El segundo proyecto apunta a un segmento de mayor escala y localización premium. “El otro proyecto es un barrio cerrado en José Ignacio”, detalló. De esta forma, el inversor tokenizado participa directamente “en el desarrollo de un barrio cerrado” en una de las zonas más demandadas del país.
Los grises para los inmobiliarios
Desde la Cámara Inmobiliaria Uruguaya (CIU), el vicepresidente Matías Medina valoró el potencial de la tokenización, pero puso el foco en la necesidad de avanzar con cautela y con reglas claras.
“Esto tiene varias aristas. Primero, el aspecto jurídico: hay que darle certeza legal y ver cómo se implementa con escribanos, registros y reguladores”, señaló. A su entender, antes de pensar en una aplicación masiva, es clave definir cómo se materializa el negocio tanto desde el punto de vista tecnológico como jurídico.
Uno de los principales desafíos, según Medina, está en la atomización de la propiedad. “No es lo mismo tokenizar un inmueble con uno o dos dueños que uno con decenas de titulares. Después aparecen temas como la toma de decisiones, la fijación de precios o el momento de la venta”, advirtió. “¿Cómo se ponen de acuerdo 50 u 80 personas para vender? ¿Qué mayorías se requieren?

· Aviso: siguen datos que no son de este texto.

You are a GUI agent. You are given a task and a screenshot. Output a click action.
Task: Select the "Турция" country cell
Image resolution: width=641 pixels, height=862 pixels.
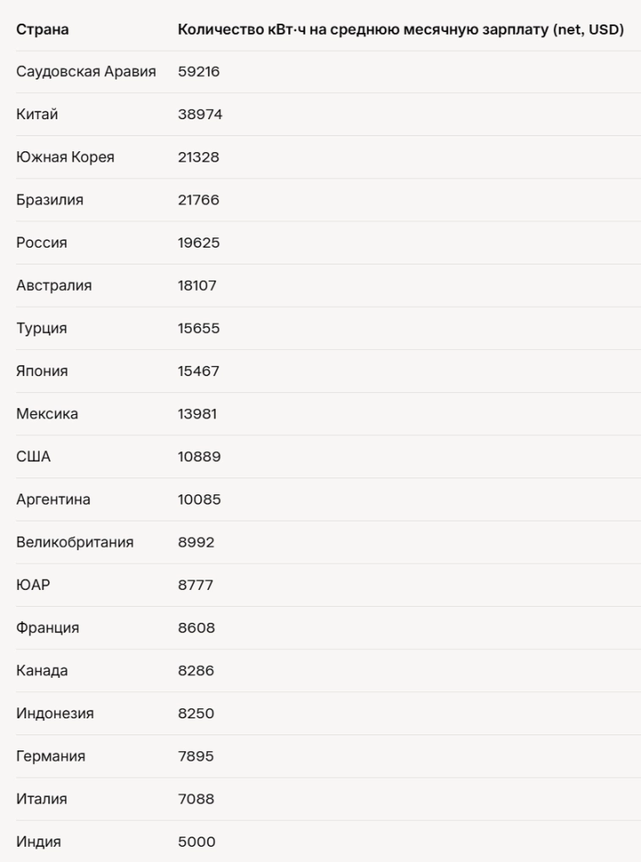[x=41, y=329]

Todo eso tiene que estar previamente definido”.
Medina también señaló que la tokenización obligaría a repensar el rol del operador inmobiliario. “Habría que readaptar el trabajo del corredor: cómo se comercializa esa unidad, cómo se inscribe en el registro, cómo se realiza el pago y cómo se liquidan los honorarios”, indicó. En ese sentido, consideró que el arancel podría vincularse al porcentaje de participación que vende cada inversor.
Otro punto sensible, agregó, es la administración cotidiana del inmueble. “Hay temas impositivos, de distribución de rentas, de IRPF, de fijación del precio de alquiler y de consensos entre copropietarios. Es un esquema más complejo que el tradicional”, señaló. A eso se suma el control del origen de los fondos y la prevención del lavado de activos. “Tiene que haber trazabilidad clara de las operaciones, aun cuando se use blockchain”, afirmó.
Por ese motivo, el vicepresidente de la CIU entiende que el camino debería ser gradual para poder aplicarlo en el mercado uruguayo de manera correcta. “Esto va a requerir pruebas piloto, con pocas unidades y de forma muy progresiva”, dijo. “También hay un desafío cultural: sacar a la gente de la lógica tradicional de la propiedad y abrirse a nuevas opciones, pero sin complejizar de más el sistema”, agregó.